In this project, I analyzed a dataset and then communicated my findings about it. I used the Python libraries NumPy, pandas, and Matplotlib to make the analysis easier. This data set contains information about 10,000 movies collected from The Movie Database (TMDb), including user ratings and revenue. Certain columns, like ‘cast’ and ‘genres’, contain multiple values separated by pipe (|) characters. The final two columns ending with “_adj” show the budget and revenue of the associated movie in terms of 2010 dollars, accounting for inflation over time.
It is recommended to install Anaconda, which comes with all of the necessary packages, as well as IPython notebook.
I recommend installing Anaconda, which comes with all of the necessary packages, as well as IPython notebook. You can find installation instructions here.
- pandas
- NumPy
- Matplotlib
- csv
- What is the number of movies released each year?
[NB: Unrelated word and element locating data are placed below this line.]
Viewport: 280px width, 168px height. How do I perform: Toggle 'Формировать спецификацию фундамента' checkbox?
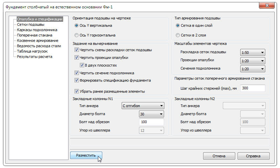point(77,80)
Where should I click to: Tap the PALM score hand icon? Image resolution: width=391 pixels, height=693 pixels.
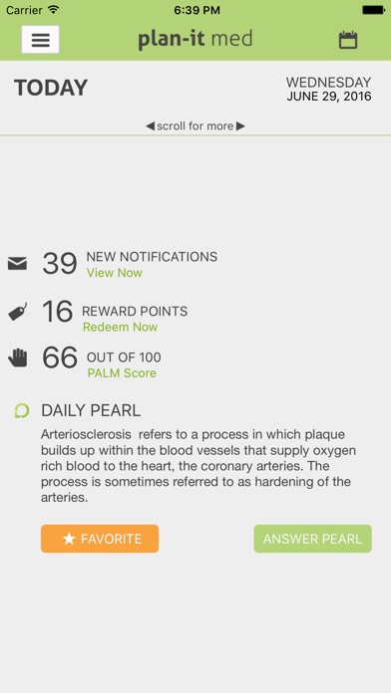[x=18, y=357]
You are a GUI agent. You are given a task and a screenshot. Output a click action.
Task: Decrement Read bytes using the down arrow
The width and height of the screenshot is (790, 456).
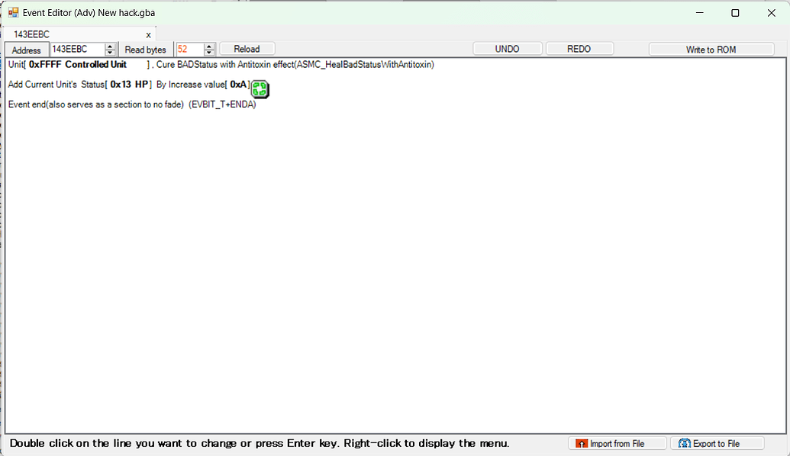tap(210, 53)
- How long are the movies?
- What is the average budget and revenue for the movies?
- What is the relationship between movie budget and revenue?
- How many movies in each genre?
- What is the most profitable movie?
After completing the project, I learned the following :
- All the steps involved in a typical data analysis process
- Being comfortable posing questions that can be answered with a given dataset and then answering those questions
- Knowing how to investigate problems in a dataset and wrangle the data into a format I can use
- Having practice communicating the results of my analysis
- Being able to use vectorized operations in NumPy and pandas to speed up your data analysis code
- familiarity with pandas' Series and DataFrame objects, which allows the data to be accessed more conveniently
- how to use Matplotlib to produce plots showing the findings
I observed that Budget and Revenue have a positively correlated relationship.The revenue has remained higher than the budget throughout the years. Drama and Comedy are most popular evident by amount of movies within each genre.